What’s up is something caught her attention, and she wants them badly. Thanks for reading.
The younger woman has a long wait–Her older holdout with the glowing eyes and magic sunglasses has to be leaving in a chauffeur-driven Rolls that she conjured up with a blink of her flrey pupils.
I’m good with that. Thanks.
I was a little late getting to the prompt this week. Sorry. Something wrong with my following the post.
Anyway, glad I visited yours. Interesting story and good ending.
Scott
Mine: http://kindredspirit23.wordpress.com/2012/11/02/friday-fictioneers-6/
Nothing to apologize for sir. Thanks for reading.
She may get more than the glasses! I feel sorry for the boy. A well written story that left me thinking about the darkness of evil.
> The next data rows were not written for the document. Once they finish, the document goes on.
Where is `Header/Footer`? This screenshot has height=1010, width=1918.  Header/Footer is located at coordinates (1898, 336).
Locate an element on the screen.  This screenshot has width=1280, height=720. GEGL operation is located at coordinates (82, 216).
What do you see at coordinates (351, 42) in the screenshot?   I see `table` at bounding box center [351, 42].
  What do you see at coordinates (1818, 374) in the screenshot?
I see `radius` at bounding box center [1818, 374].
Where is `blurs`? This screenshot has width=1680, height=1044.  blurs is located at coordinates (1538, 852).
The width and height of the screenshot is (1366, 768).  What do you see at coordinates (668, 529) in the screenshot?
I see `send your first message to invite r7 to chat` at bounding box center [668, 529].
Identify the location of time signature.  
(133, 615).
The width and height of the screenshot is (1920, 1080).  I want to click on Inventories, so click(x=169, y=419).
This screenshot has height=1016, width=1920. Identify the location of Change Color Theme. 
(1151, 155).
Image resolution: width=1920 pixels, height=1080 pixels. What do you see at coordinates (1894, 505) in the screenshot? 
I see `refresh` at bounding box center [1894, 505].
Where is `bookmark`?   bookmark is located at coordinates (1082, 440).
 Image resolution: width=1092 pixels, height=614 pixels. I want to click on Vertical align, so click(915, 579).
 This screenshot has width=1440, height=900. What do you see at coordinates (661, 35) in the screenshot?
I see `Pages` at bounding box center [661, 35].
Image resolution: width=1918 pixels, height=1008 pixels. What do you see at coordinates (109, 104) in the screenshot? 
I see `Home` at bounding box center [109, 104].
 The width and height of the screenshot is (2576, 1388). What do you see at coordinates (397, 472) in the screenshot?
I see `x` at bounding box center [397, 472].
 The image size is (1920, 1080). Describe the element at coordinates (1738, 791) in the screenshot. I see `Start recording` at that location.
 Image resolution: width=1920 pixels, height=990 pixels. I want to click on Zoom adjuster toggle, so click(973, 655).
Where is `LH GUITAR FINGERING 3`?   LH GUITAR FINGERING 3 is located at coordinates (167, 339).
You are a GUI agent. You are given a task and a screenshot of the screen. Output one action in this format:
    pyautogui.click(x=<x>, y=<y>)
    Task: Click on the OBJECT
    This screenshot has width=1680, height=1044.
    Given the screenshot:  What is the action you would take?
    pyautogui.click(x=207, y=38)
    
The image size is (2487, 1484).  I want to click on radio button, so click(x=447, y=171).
Thanks very much for reading.
Rich…I like this clipped format for a change. Reminds me of Elmore Leonard/Mickey Spillane gangster style/dialogue. Wouldn’t this girl be surprised to learn what’s really making the sunglasses glow. It’s not the glasses, but the daily prescription eye drops for her advancing glaucoma. lol. Rich…I have to admit…your comments now and then to others are comical and make me chuckle (it’s a compliment).
Thanks for a great compliment. Funny that you mention Elmore Leonard Because I have heard so much about him and tried to read him once, but just could not get through the book. No I take that back. I did read Mister majestyk all the way through. I wasn’t thrilled but perhaps I should give another 1 of his books a shot. Thanks again.
Not sure what’s going on here, but interesting enough to make me read more. Great hook.
That’s good enough for me to claim success. Thanks for reading.
Hey! I always thought your avatar was a very thoughtful you… I just figured out it’s Bruce Springsteen!!!
Yup. I use that for most everything. My favorite album.
And that leaves us wondering how it’ll all end. Although I suspect those sunglasses will have a new owner pretty soon. Intriguing, Rich.
-Joanna (one half of The Lazuli Portals – *grin*)
thanks miss. i think you’re right. someone else will soon have those glasses.
Intriguing..does she really want to know what’s behind those glasses?
not what’s behind, but she wants the glasses without knowing why. something about them is drawing her to have them.
Oooohhh, GOOD one, Rich! My mind wrote the rest! Excellent!